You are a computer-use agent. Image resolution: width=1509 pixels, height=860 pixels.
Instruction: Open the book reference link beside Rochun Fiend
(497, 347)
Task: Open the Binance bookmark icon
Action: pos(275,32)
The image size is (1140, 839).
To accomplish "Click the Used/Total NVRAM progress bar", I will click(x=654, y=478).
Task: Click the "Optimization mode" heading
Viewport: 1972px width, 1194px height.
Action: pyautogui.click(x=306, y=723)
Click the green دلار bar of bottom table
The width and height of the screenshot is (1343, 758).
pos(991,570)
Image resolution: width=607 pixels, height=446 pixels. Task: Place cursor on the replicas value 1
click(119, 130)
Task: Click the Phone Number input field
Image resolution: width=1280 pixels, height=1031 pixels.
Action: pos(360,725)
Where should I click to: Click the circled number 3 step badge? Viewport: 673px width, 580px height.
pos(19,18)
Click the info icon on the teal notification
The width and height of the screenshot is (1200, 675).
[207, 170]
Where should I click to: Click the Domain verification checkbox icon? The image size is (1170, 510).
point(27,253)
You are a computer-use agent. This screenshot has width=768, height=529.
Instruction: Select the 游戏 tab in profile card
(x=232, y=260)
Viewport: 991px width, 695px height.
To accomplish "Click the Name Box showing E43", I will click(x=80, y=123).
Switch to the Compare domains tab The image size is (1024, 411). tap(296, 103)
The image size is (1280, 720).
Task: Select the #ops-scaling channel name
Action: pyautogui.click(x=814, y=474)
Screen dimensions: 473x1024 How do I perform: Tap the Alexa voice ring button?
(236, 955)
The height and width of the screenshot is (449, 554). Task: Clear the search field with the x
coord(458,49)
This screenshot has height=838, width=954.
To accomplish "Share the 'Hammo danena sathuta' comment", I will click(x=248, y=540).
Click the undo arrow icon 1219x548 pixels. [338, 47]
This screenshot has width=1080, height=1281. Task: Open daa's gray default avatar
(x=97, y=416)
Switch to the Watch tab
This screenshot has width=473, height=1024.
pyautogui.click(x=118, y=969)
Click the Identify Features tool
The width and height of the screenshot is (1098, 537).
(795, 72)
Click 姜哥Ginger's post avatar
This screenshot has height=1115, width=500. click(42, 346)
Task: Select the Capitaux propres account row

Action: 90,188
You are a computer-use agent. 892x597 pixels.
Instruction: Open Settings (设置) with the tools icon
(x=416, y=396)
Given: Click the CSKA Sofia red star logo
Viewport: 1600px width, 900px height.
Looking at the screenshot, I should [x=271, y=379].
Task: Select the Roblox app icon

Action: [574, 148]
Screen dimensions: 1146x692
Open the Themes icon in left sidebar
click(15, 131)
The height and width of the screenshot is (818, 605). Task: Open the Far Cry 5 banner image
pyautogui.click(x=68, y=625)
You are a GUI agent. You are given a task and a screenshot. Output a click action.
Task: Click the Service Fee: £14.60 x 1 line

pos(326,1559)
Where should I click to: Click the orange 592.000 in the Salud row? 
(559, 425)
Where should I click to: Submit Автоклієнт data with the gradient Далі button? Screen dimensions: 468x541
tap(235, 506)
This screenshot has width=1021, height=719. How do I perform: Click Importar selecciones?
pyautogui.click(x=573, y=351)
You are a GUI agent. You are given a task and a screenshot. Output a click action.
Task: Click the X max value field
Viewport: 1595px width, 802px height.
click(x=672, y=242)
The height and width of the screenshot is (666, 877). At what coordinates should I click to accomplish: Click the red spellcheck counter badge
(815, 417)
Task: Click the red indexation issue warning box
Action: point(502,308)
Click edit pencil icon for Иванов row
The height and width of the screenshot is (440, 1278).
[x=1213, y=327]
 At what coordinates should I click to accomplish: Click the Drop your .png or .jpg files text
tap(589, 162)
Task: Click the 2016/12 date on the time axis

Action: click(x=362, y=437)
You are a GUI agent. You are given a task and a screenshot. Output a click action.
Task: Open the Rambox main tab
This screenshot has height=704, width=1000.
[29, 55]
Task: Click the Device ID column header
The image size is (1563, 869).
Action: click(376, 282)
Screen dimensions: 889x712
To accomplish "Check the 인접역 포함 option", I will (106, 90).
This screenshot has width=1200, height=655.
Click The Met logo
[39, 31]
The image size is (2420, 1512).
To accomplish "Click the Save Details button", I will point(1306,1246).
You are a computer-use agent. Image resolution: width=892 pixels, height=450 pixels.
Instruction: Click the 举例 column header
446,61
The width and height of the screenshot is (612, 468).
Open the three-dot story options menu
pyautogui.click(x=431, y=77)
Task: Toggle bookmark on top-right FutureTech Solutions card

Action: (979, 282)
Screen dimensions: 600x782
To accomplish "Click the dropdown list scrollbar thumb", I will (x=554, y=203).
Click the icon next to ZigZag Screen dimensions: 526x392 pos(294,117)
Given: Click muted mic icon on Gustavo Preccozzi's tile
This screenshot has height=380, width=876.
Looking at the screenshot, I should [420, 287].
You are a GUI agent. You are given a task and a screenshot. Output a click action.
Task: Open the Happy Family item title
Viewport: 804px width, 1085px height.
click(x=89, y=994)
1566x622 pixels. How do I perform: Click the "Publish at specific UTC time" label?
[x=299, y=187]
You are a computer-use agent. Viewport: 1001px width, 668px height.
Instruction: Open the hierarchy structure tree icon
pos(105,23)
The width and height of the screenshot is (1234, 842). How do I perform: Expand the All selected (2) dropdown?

━━━━━━━━━━━━━━━━━━━━━━━━━━━━━━

• **WHAT YOU WILL DO**:
The required answer is the exact run of lines above starting at the line with "The height and width of the screenshot is (449, 554)." and ending at the line with "Click the undo", with both ends present.

• **RESPONSE TO THE TASK**:
The height and width of the screenshot is (449, 554). Task: Clear the search field with the x
coord(458,49)
This screenshot has height=838, width=954.
To accomplish "Share the 'Hammo danena sathuta' comment", I will click(x=248, y=540).
Click the undo arrow icon 1219x548 pixels. [338, 47]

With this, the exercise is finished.